1. Wealth transfers and retirement apps
We’re living through the largest generational transition of wealth in history, with wealth shifting from baby boomers to their children as well as millennial descendants. “With that, you’re going into demographics that have a very different approach to wealth,” Levy said. Banks are seeing the growing popularity automated and more touchless wealth management solutions like Wealthfront—and, even if banks like UBS scrapped a wholesale acquisition of a platform like Wealthfront, they see these players as a promising gateway into the next generation of ultra-high-net-worth and high-net-worth individuals, and eventually managing their money. Such a tie-up also brings down customer acquisition costs by piggybacking on an existing fintech’s work.

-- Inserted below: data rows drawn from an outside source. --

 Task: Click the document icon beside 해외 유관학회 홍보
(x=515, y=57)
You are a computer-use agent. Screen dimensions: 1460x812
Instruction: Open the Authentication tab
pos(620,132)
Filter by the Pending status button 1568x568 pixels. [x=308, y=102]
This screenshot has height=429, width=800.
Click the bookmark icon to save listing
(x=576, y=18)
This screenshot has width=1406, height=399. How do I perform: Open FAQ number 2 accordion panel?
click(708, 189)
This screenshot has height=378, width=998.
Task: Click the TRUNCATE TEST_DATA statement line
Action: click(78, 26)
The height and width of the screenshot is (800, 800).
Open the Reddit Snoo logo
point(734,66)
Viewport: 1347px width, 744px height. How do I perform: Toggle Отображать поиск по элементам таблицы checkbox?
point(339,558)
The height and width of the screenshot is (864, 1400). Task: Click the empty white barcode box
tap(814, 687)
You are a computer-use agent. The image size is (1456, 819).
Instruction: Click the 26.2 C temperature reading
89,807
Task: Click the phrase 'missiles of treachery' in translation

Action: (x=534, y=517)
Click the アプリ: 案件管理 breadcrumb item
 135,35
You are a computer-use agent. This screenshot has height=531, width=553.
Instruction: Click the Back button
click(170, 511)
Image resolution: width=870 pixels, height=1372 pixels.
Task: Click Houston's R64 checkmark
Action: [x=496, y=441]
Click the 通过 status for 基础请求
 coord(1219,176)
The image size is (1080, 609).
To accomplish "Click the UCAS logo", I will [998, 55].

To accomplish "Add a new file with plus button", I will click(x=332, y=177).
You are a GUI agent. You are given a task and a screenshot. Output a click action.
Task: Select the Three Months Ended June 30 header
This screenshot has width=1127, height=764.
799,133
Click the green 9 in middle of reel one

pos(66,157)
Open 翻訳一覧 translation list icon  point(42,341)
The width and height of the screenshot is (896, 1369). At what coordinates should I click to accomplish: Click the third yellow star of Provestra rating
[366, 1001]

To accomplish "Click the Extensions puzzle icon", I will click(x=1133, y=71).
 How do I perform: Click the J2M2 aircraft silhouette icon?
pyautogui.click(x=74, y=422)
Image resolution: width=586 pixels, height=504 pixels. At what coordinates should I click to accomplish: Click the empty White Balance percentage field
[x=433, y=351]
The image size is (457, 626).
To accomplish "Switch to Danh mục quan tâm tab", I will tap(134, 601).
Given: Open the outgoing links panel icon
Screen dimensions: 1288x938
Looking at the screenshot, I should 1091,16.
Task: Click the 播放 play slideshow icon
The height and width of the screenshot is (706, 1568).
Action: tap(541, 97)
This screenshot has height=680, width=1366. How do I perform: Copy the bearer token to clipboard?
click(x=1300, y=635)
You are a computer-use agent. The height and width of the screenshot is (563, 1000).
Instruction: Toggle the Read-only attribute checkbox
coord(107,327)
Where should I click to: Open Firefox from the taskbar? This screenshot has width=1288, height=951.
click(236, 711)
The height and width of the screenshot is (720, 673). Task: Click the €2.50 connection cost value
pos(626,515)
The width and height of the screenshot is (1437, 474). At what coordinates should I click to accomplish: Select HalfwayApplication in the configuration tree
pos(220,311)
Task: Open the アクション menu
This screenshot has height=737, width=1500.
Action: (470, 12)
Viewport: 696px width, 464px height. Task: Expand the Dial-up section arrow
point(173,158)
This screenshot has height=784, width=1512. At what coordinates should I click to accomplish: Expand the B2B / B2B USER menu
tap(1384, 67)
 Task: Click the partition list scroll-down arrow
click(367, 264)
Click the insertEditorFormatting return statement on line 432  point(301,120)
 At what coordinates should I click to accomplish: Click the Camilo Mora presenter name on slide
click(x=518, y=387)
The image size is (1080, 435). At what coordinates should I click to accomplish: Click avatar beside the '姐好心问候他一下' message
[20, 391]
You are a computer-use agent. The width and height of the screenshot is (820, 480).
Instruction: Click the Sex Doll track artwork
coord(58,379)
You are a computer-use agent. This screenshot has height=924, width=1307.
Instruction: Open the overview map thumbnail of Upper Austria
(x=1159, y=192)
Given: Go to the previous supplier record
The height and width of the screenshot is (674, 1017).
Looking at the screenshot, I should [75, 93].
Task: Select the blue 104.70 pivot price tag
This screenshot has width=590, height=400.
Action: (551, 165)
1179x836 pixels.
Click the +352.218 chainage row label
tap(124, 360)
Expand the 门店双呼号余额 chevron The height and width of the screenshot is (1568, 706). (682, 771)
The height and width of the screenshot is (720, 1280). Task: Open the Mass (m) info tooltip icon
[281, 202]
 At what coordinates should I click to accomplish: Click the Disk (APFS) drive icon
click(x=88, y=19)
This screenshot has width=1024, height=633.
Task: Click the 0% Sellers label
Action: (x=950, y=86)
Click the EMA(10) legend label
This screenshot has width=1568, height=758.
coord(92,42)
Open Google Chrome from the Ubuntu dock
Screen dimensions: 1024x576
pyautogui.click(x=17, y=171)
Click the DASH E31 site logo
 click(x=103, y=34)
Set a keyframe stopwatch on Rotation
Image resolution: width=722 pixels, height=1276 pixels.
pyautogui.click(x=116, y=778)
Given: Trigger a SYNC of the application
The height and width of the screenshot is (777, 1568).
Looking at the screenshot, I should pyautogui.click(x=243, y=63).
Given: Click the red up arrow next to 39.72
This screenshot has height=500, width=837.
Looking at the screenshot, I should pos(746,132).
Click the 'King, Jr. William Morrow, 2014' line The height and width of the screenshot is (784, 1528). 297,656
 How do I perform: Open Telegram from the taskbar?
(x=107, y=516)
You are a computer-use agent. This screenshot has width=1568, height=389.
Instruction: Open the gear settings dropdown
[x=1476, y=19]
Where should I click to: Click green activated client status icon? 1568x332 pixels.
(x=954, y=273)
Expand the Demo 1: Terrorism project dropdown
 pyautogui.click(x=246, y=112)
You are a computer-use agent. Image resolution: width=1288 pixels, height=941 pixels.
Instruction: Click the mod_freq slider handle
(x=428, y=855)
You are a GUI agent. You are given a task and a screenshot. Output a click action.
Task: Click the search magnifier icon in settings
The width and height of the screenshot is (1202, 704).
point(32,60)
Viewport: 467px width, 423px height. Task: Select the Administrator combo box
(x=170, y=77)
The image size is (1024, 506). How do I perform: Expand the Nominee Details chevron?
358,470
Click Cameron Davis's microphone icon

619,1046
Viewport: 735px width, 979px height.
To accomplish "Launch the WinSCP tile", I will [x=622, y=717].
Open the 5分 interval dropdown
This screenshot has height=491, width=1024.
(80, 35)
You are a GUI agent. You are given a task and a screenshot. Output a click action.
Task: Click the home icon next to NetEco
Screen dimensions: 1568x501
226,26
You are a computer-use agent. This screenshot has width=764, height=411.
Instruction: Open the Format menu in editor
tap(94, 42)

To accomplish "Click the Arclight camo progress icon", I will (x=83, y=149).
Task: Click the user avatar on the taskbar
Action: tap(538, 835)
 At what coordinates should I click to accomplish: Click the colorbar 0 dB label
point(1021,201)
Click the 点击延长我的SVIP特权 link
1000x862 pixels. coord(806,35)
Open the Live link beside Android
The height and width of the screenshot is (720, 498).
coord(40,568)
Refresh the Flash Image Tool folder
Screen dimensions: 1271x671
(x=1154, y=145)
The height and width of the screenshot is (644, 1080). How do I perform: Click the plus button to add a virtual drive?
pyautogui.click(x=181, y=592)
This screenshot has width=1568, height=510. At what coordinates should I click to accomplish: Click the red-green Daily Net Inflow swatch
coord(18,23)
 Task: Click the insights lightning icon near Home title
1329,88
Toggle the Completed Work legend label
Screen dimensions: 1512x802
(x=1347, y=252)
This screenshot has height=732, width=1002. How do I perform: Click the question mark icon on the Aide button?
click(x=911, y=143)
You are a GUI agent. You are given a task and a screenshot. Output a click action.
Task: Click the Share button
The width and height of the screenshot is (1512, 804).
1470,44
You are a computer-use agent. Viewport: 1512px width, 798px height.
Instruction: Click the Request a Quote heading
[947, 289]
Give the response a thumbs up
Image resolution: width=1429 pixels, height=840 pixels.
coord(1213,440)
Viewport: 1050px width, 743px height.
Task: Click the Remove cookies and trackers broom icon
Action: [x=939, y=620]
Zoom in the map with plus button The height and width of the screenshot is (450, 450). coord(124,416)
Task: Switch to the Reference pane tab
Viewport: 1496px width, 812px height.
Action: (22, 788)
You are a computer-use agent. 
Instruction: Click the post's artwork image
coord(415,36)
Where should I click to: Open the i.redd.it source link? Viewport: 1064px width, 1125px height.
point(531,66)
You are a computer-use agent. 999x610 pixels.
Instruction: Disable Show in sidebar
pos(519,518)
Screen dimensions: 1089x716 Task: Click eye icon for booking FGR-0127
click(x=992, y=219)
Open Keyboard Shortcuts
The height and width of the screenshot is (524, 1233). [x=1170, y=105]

Levy anticipates more of what we’ve seen this year: More investment in alternative assets and fractional ownership as forms of wealth generation and customer acquisition. Despite waning institutional investment in crypto, other alternatives represent a long-term ploy that can capture the engagement of a rising generation of wealthy clients. Levy said fintech innovations like automated wealth management are further incentivized by the prospect of a positive exit, including deep partnerships with existing financial institutions.
2. Crypto’s frazzled centralization
Commenting on the past year’s turbulent crypto market, Levy said we’re experiencing mismatch between crypto’s consolidation among core exchanges, and the inherent decentralization that undergirds the technology. “What we’re seeing is completely the opposite of what crypto had been created for,” he said. While centralized players like FTX and Celsius have collapsed and may have catalyzed a larger sector-wide disintegration, underlying blockchain technology may have other use cases under different economic conditions.
3. A CAC reckoning
Behind trends such as the declined investor appetite for BNPL or BaaS solutions is the substantial customer acquisition costs and limited lifetime value of these operations. “Nobody was looking at where they were going and where they would make money,” Levy said. He predicts that we will see more declining valuations for players like Green Dot and Klarna, and that investors will be less likely to invest in those kinds of ventures moving forward.